Mondi possibili nel dialogo uomo-macchina

In “The Game”, libro edito da Einaudi, Baricco affabula con maestria il lettore al quale propone l’interpretazione della rivoluzione tecnologica che, di fatto, è la prova di un’insurrezione del pensiero che si rigenera in qualcosa di non immediatamente definibile, ma che mira ad allontanarsi dal Novecento.

Un secolo controverso il Novecento, nel quale le élite impossessatesi delle verità politiche ed intellettuali, hanno visto l’insorgere di una rivoluzione sorprendentemente nuova che ha completamente sovvertito l’ordine precedente isolando i detentori del potere fino a quel momento. La profondità che richiedeva lentezza per realizzarsi cede il passo alla superficialità che favorisce la velocità, e il ritmo al quale è necessario adeguarsi, libera tutti. Ogni individuo sperimenta il potere di fare quello che per secoli era appannaggio delle caste e si ritrova in sella alla possibilità di comporre in modo autonomo e con una relativa facilità la propria esistenza. Certo il meccanismo si complica sempre più, se si considera che questo processo riguarda tutti gli altri individui e la realtà subisce una trasformazione che non si arresta, ma trova sempre nuovi spunti per riformularsi. Le teorizzazioni sulla società liquida del sociologo Bauman diventano evidenti e, per questo, non meno affascinanti. Non c’è possibilità di resistere a questo processo che parte da lontano e precisamente con il videogioco Space Invaders che ribaltava il modo di giocare, stabilendo una nuova postura fisica e mentale che anticipava quella dell’uomo rispetto allo schermo di un computer.

Baricco si addentra nella ricostruzione di quell’itinerario fino a formulare una teoria interessante di quanto accaduto.

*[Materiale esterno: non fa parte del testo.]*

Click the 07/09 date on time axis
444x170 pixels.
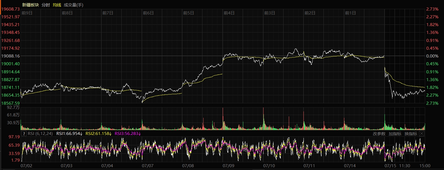point(228,166)
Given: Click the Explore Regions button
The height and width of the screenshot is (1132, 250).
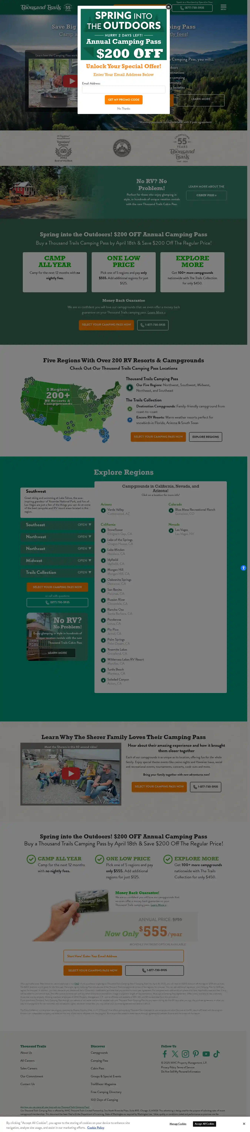Looking at the screenshot, I should 205,437.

Si potrà non essere d’accordo, ma gli spunti per riflettere ci sono tutti tra le date delle tappe più significative nel passaggio dall’analogico al digitale. La curiosità di Baricco incorporata nella capacità filosofica di schematizzare il lavoro di comprensione della rivoluzione in atto, inserisce il lettore in una sorta di scoperta che diventa itinerario prescelto con l’amico a cui si riconosce l’arte incantatoria  del professore. E la matassa di quesiti, domanda dopo domanda, si tramuta in risposte che compongono il mosaico della ragione per provare a capire. Meraviglioso!Il tutto senza prese di posizione ancorate ad una visione del divenire tragica in grado di oscurare il progresso continuo e inesorabile della tecnologia. C’è solo da attendere gli scenari futuri. Questi sono gli anni della transizione, gli anni in cui l’umano deve imparare a dialogare con quello che di umano non è, ma che ha creato.